[Stored data entries]

----------

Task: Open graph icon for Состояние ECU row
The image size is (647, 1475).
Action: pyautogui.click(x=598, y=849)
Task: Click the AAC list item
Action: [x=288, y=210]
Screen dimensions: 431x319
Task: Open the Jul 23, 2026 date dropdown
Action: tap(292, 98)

----------

- _What the task asks_:
With no line omitted, copy all the data exactly.

- _Exercise answer_:
Task: Open graph icon for Состояние ECU row
The image size is (647, 1475).
Action: pyautogui.click(x=598, y=849)
Task: Click the AAC list item
Action: [x=288, y=210]
Screen dimensions: 431x319
Task: Open the Jul 23, 2026 date dropdown
Action: tap(292, 98)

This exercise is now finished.